The finding disputes a conclusion reached by the UN Palmer Report on the Israeli raid of the May 2010 Gaza aid flotilla, which killed 19 activists aboard. That separate report concluded that Israel’s use of force was excessive and unreasonable, but that the blockade was legal.
The conclusions of the new report actually coincide with an earlier fact-finding mission from last September, as well as the International Committee of the Red Cross, which both claimed the blockade is illegal. It has subjected Gazans to collective punishment in “flagrant contravention of international human rights and humanitarian law,” they said.

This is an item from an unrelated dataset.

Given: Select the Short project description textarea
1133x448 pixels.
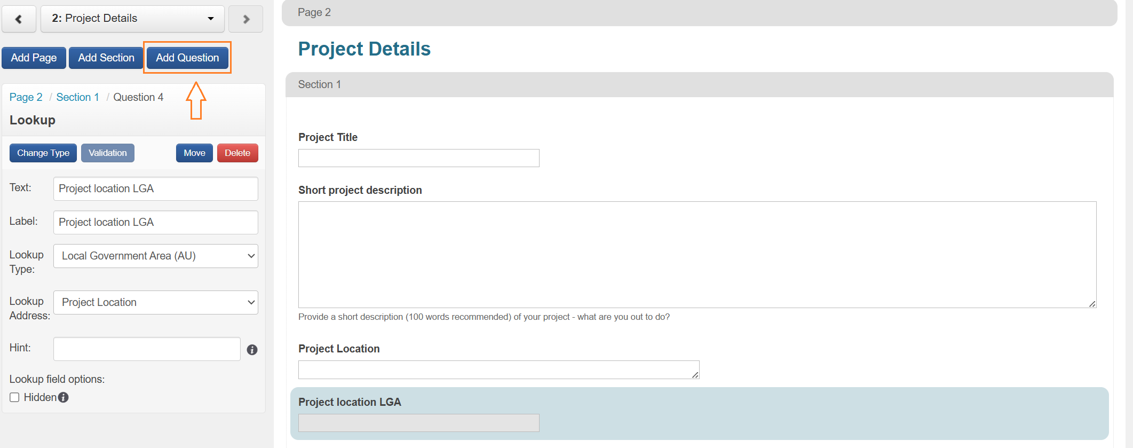Looking at the screenshot, I should click(x=697, y=254).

“In pronouncing itself on the legality of the naval blockade, the Palmer Report does not recognise the naval blockade as an integral part of Israel’s closure policy towards Gaza which has a disproportionate impact on the human rights of civilians,” they said in a joint statement.
Richard Falk, UN special rapporteur on human rights in the occupied Palestinian territories and one of the five experts who issued Tuesday’s statement, said the Palmer report “was aimed at political reconciliation between Israel and Turkey” and that “it is unfortunate that in the report politics should trump the law.”
According to another of the UN special rapporteurs, about one third of Gaza’s arable land and 85 percent of its fishing waters are totally or partially inaccessible due to Israeli military measures, while at least two-thirds of Gazan households lack reliable access to food as a result of the blockade.
The high-tension bid for Palestinian statehood, set to be voted upon by the UN this month, would be likely to make such conclusions much more official, leaving Israel susceptible to sanctions or even prosecutions for international crimes, which is reportedly a major basis for Israeli objection to Palestinian statehood.